Sulitnya lagi, adalah rasa prustasi mereka, terhadap hukuman yang tidak sepadan dengan pelanggaran. Adik-adik ini mungkin terbiasa hidup bijak di masa sekolah dahulu, terbiasa tepat waktu dan rajin mengerjakan tugas sekolah. Barangkali di antara mereka ada anggota OSIS, Pramuka, PMR, dan pengurus mushallah, yang punya impian tinggi tentang bagaimana berkiprah di masa depan. Dengan hukuman itu, rasa percaya mereka terhadap institusi tempat orang tua mereka titipkan untuk mendidik mereka, melatihnya menjadi sosok professional, berguna bagi orang banyak, melempem. Yang timbul adalah perasaan-perasaan kesal, terhakimi, teracuhkan, yang buntutnya dapat merusak mental dan moral mereka. Mestinya, Bapak-Bapak Pengurus Fakultas dan Kampus dapat sedikit memikirkan dan merasakan dampak-dampak psikologis seperti itu.
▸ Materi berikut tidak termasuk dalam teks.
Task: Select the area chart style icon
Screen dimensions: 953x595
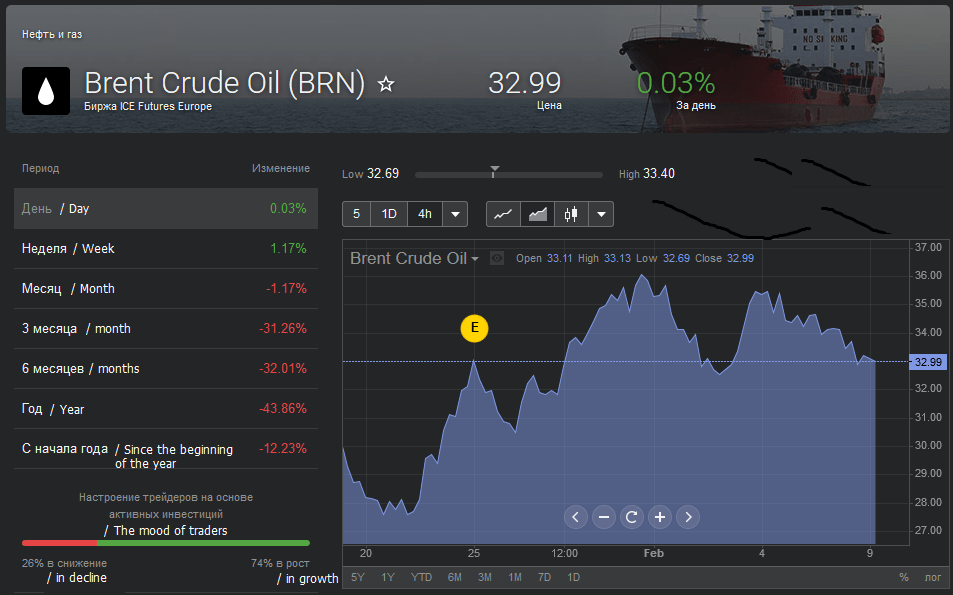Action: coord(537,213)
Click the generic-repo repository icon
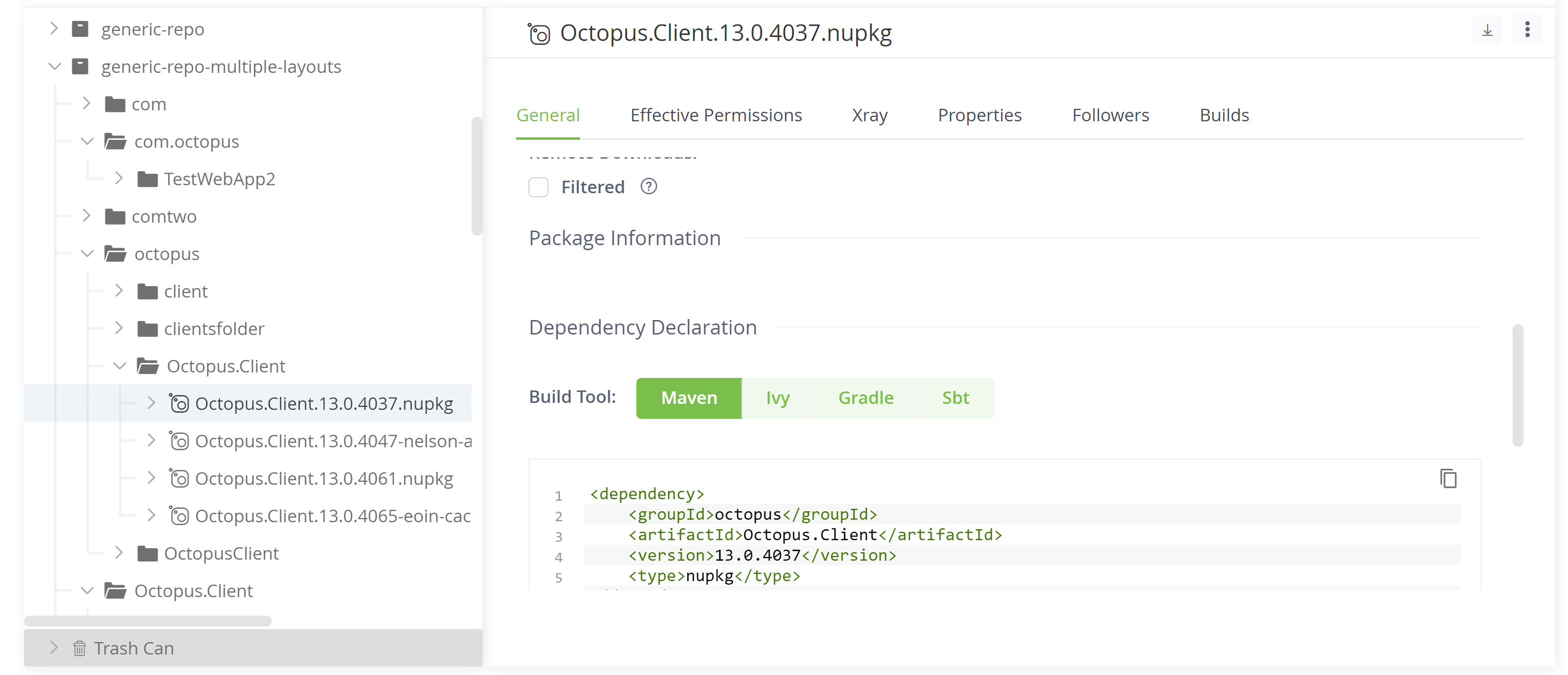The image size is (1568, 675). (80, 29)

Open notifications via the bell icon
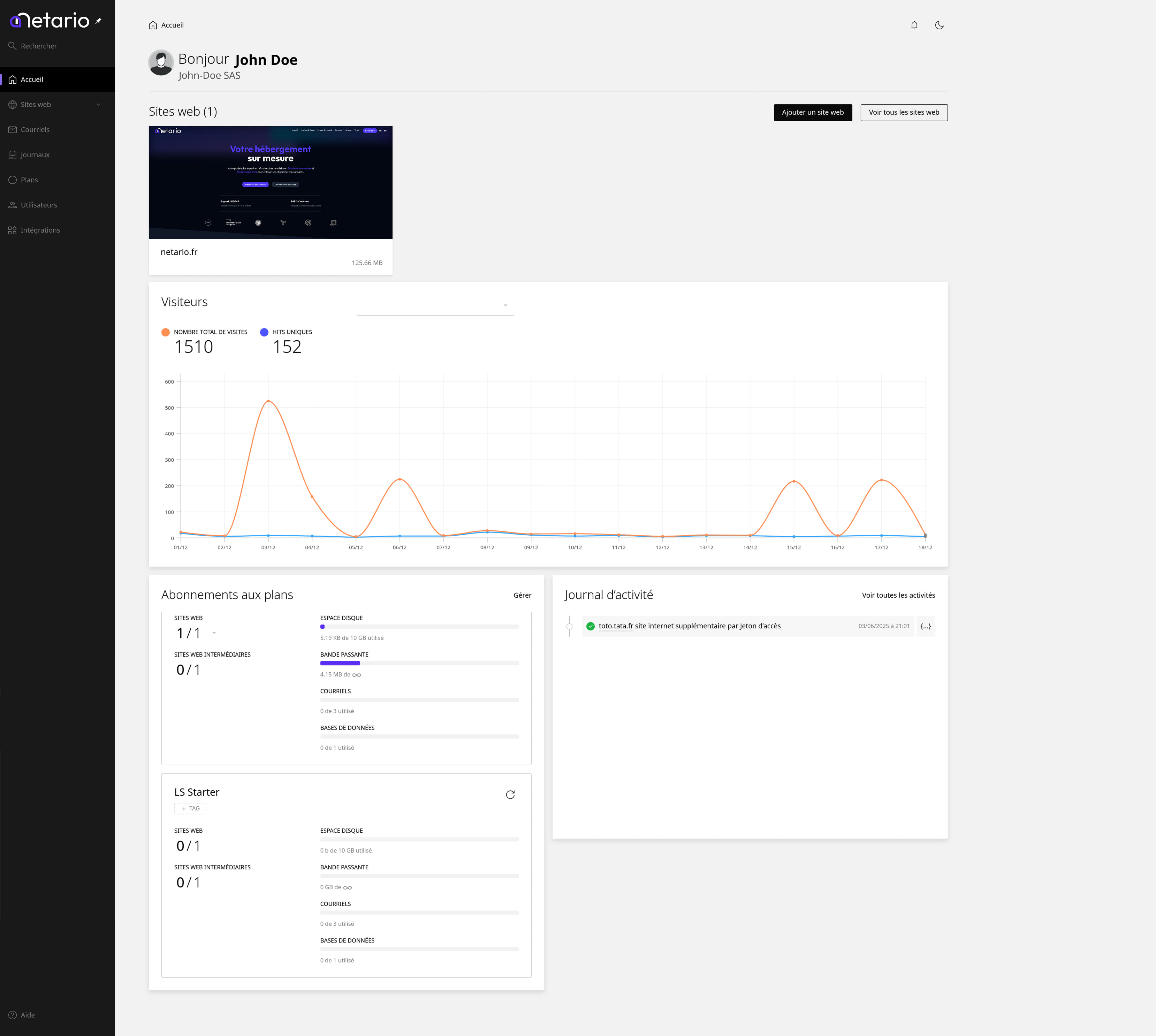[x=914, y=25]
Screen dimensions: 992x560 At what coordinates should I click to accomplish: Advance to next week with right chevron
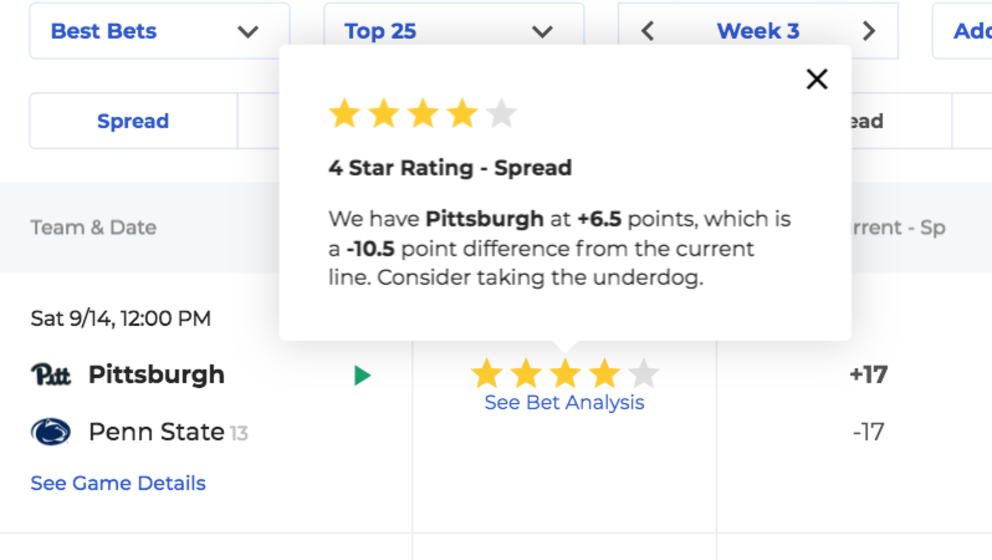[869, 31]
Sebaiknya, kebijakan jam malam ini perlu dikaji ulang, demi menjaga ketentraman dunia pendidikan di kampus kita. Sebab, tak dapat dipungkiri, jika aturan seperti ini diberlakukan, mungkin ke depan sudah ada ratusan orang harus berhenti kuliah hanya karena jam malam. Bayangkan, berapa banyak mahasiswa di UKM-UKM, di senat-senat, di sekretariat-sekretariat BEM lainnya. Aturan fakultas juga berarti aturan kampus, tidak boleh setengah-setengah dalam menerapkan aturan. Baiknya, buatlah aturan yang mendukung kultur akademik, yang tidak menyusahkan gairah belajar mahasiswa.
Sebab, perlu dipikirkan bahwa mahasiswa itu adalah mahluk pembelajar, yang siang dan malamnya digunakan untuk belajar. Sedangkan tempat yang paling nikmat, suasananya mendukung untuk belajar adalah di kampus, dimana mereka dapat bertemu dengan teman-teman kuliahnya, hingga suasana dialog dan perdebatan dapat terbangun. Lagian, otak semakin malam semakin encer kan?
Jadi, Pimpinan fakultas jangan baper deh, ingat, mereka ini adik-adik yang butuh bimbingan Prof, bukan skorsing dari Prof.